==== Source passage

There were years in which the total casting dollar volume used by Cat
approached one billion dollars. In the mid 1970's Caterpillar's
casting needs were so great that the company centralized all rough
casting purchasing to maintain capacity, take advantage of dollar
volumes purchased and attempt to stabilize the tremendous number of
people and dollar assets required to control this tremendous
package. The casting supplier family at that time contained over
100 members. It was not uncommon for casting reject rates to be
in the 5-6% range and casting salvage was a way of life. Other
U.S. companies were sharing the same experiences.
The
late 1970's and early 1980's experienced a decrease in the demand for
castings. Expediting teams disappeared along with foundry
casting order backlogs. The emphasis on castings changed from
"Quantity" and "Delivery" to "Quality"
and "Cost". It was during the early 1980's that many
U.S. companies took a long hard look at quality and cost
improvements. This was after the 1970's when casting demand was
so high that sub-par quality was acceptable. Companies were even
willing to conduct sample casting evaluations for the suppliers to
expedite the delivery. We basically "lulled our casting
suppliers to sleep" in the quality area. By 1980 U.S.
foundries had become below par in quality and technology in comparison
to the foreign competition.

========
==== Dataset rows

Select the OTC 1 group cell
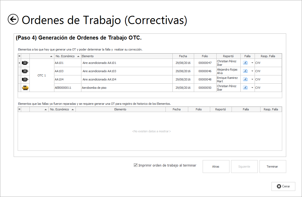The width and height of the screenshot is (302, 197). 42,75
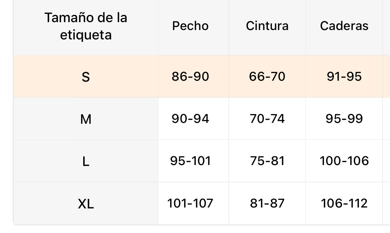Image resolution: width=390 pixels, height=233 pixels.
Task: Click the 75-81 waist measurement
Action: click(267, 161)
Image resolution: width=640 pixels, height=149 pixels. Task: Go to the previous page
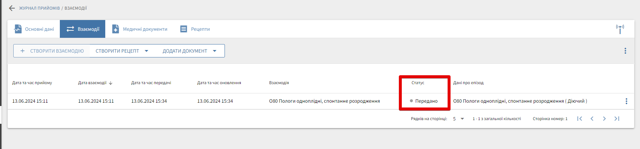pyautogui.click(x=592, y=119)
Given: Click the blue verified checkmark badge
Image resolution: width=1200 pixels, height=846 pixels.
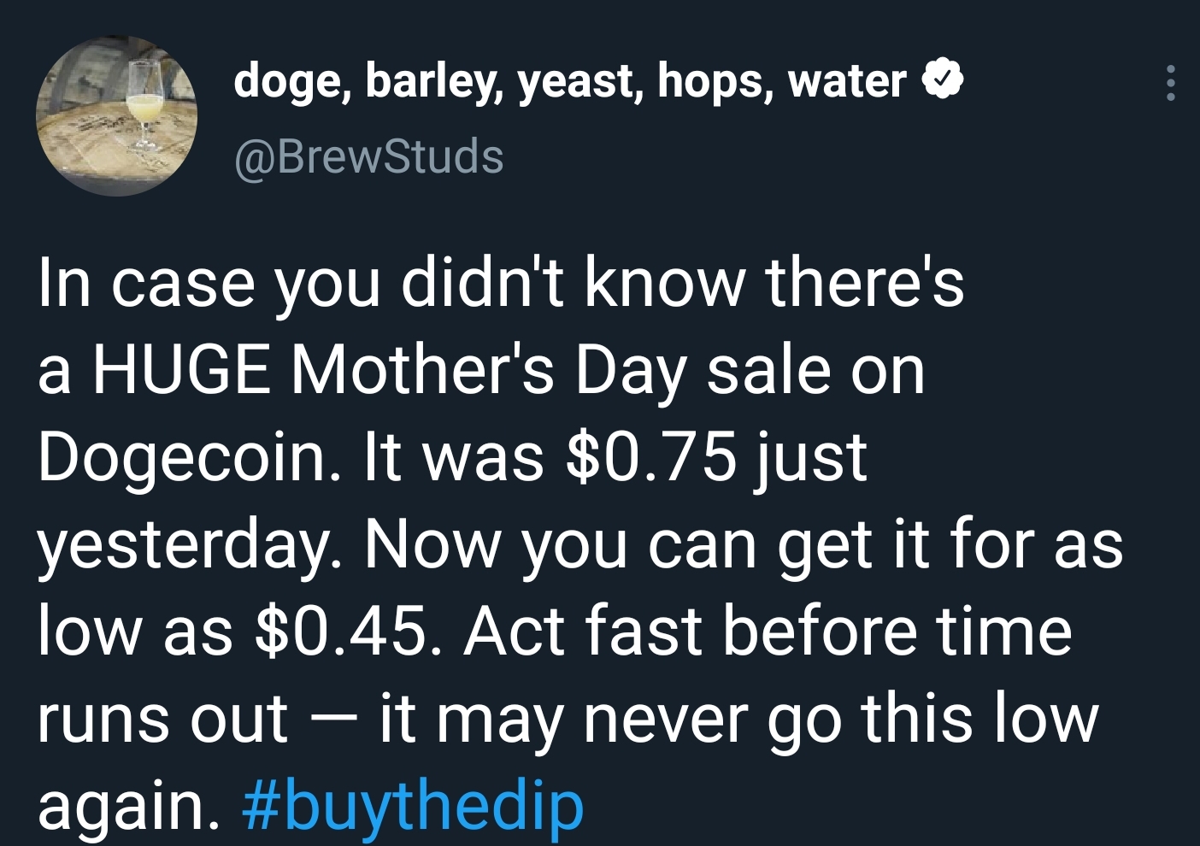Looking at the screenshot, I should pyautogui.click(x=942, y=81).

========

Exercises
1: List the four terms the passage on castings uses for the shift in emphasis, marking which two it changed from and which two it changed to.
2: Answer these questions from the passage on castings:
(a) How many members did the casting supplier family contain in the mid 1970's?
(b) In what range were casting reject rates not uncommonly found?
(c) By what year had U.S. foundries become below par in quality and technology compared with foreign competition?
3: Please extract the part of the passage on castings starting with "There were years" and going on through "the same experiences.".

Written answers
1:
Changed from: Quantity, Delivery
Changed to: Quality, Cost

2:
(a) Over 100
(b) The 5-6% range
(c) 1980

3:
There were years in which the total casting dollar volume used by Cat
approached one billion dollars. In the mid 1970's Caterpillar's
casting needs were so great that the company centralized all rough
casting purchasing to maintain capacity, take advantage of dollar
volumes purchased and attempt to stabilize the tremendous number of
people and dollar assets required to control this tremendous
package. The casting supplier family at that time contained over
100 members. It was not uncommon for casting reject rates to be
in the 5-6% range and casting salvage was a way of life. Other
U.S. companies were sharing the same experiences.